With one flat foot on the devil’s wing…

My head throbs from a caffeine hangover and my veins feel sluggish, like I’ve been dosed with morphine. Snow falls on New York on the second day of spring, and I realize, belatedly, that Living Dead Girl, by Elizabeth Scott, is the absolute wrong book to read on the subway in the mornings. It’s not an energizing choice, an uplifting choice. It makes you want to end the day instead of begin it. The young adult author has written a decidedly not young adult novella that makes me want to use buzz words like “stark” and “spare” and “gut-wrenching,” and then makes me not want to use any words at all because I’m too busy hunching over, cradling my midsection, and trying to un-see the picture Scott has painted with such precise, black, white, and red strokes of her pen. That’s why it’s safer to tilt my head back and watch the big, fat snowflakes, I suppose. 

Living Dead Girl, which will forever now color the Rob Zombie song of the same name, is about a young woman named Alice, whose rabbit hole takes her anywhere but Wonderland. Scott doesn’t flinch from a tale of systematic, prolonged abuse, doesn’t spare the reader one bit, because Alice’s captor Ray doesn’t spare her. The character is beaten down, broken, molded into the shape this predator wants her to be in, and her desperation is raw and ugly.

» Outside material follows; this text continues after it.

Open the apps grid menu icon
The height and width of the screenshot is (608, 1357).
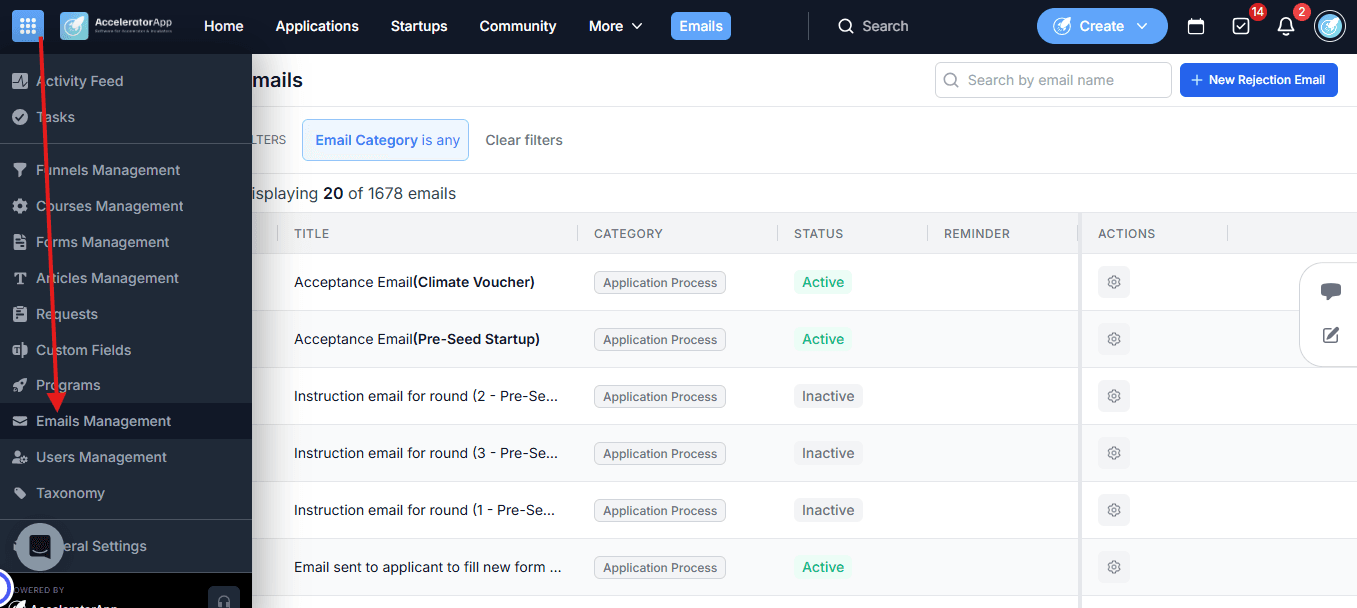(28, 26)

It’s a short book, what should be a quick read, but it feels without end. I can’t remember the last time I read a book like this, and I don’t know that I would want to read another of its ilk. It’s just too hard.

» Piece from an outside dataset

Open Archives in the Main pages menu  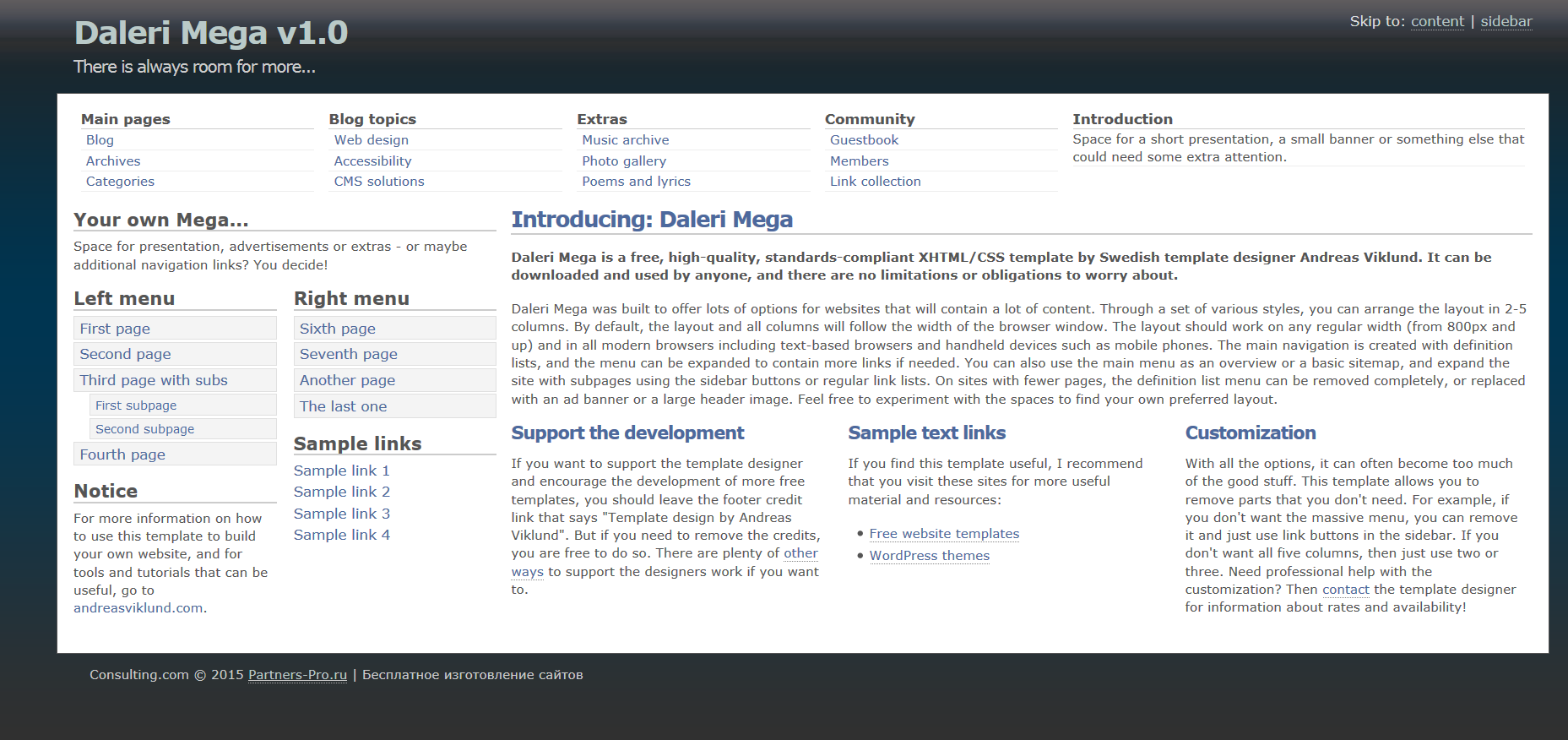coord(113,161)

That said, I really think this work of Scott’s should join the annals of so many young adult books before it that will never be forgotten. Her previous novels, like her debut Bloom, have been wonderful, but this one… this one is a watershed.

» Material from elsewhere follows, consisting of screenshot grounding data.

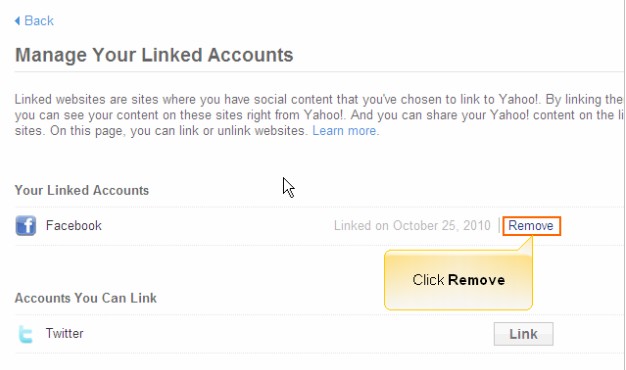Image resolution: width=626 pixels, height=370 pixels.
Task: Open the Learn more help link
Action: click(x=345, y=131)
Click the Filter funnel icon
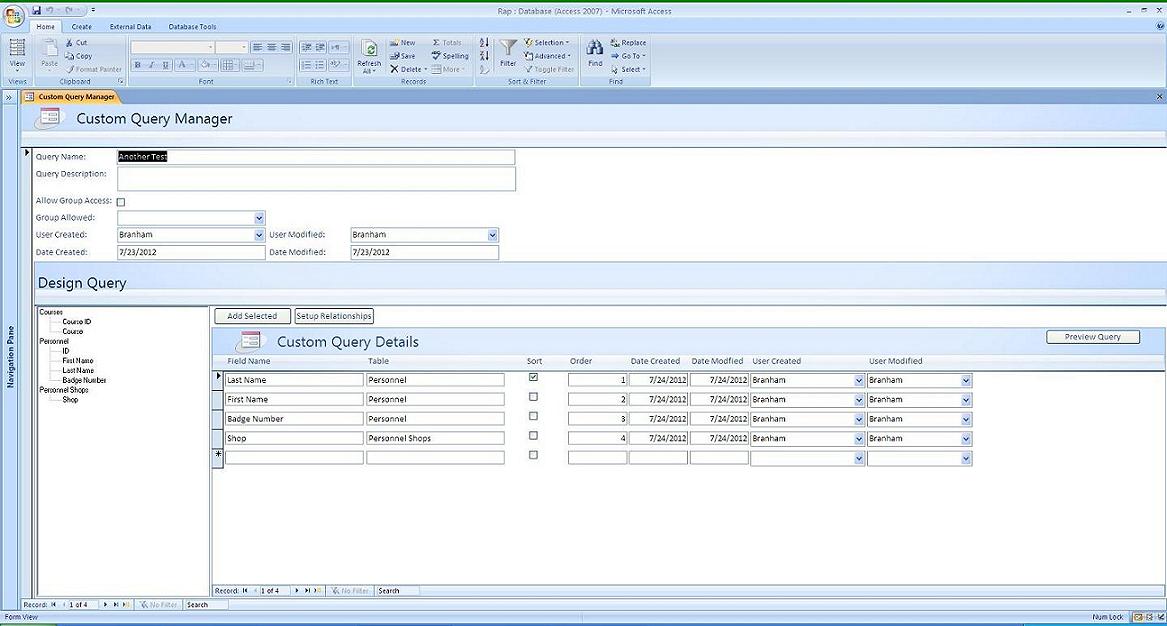 coord(508,48)
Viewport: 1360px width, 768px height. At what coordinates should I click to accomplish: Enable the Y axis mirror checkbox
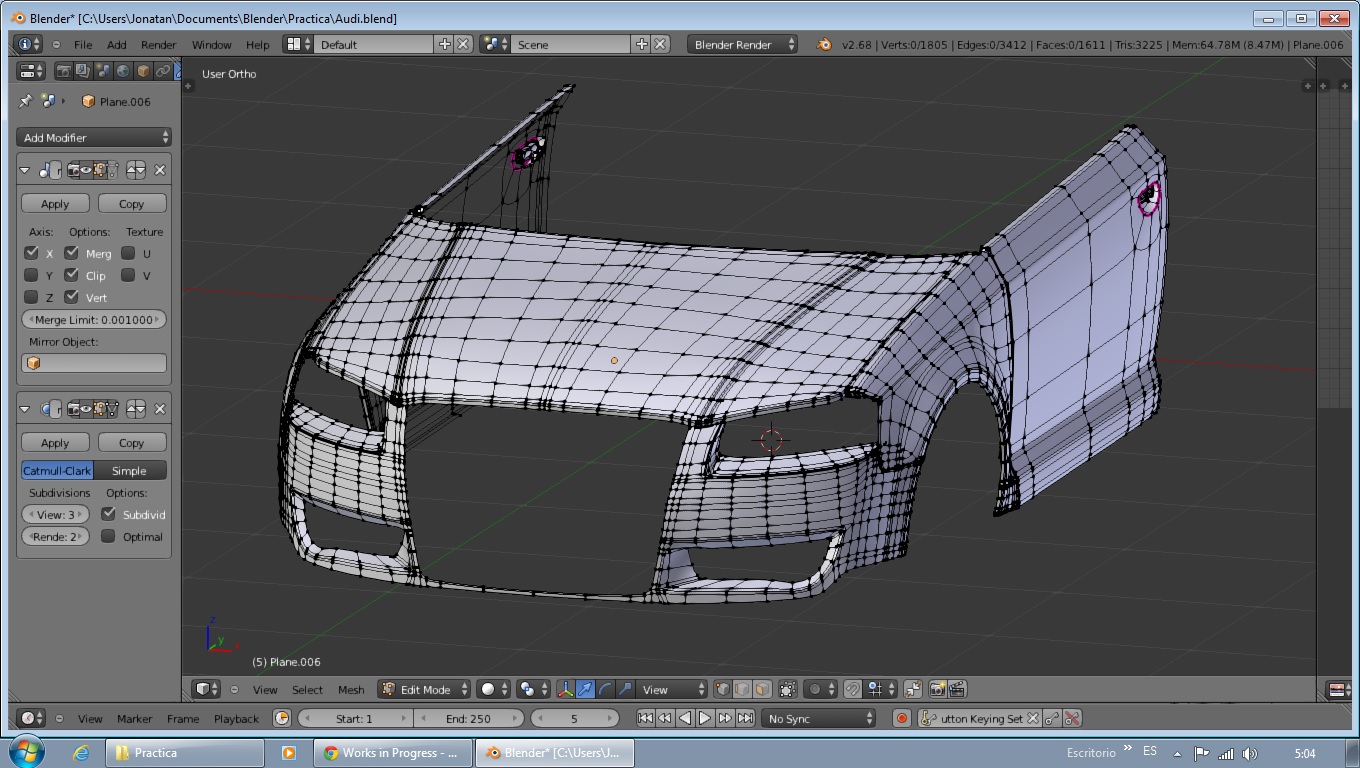coord(31,275)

I can’t help but think of another work of young adult fiction, one that’s considered a “classic” because of it’s handling of dark issues: Go Ask Alice. But only because of the name. Because in asking Scott‘s Alice, the reader receives answers that nobody wants to believe could possibly be true. Too bad they are. Too bad children suffer what this character suffers every single day, and shutting the book, tucking it back into my purse and getting off the train, doesn’t end their story.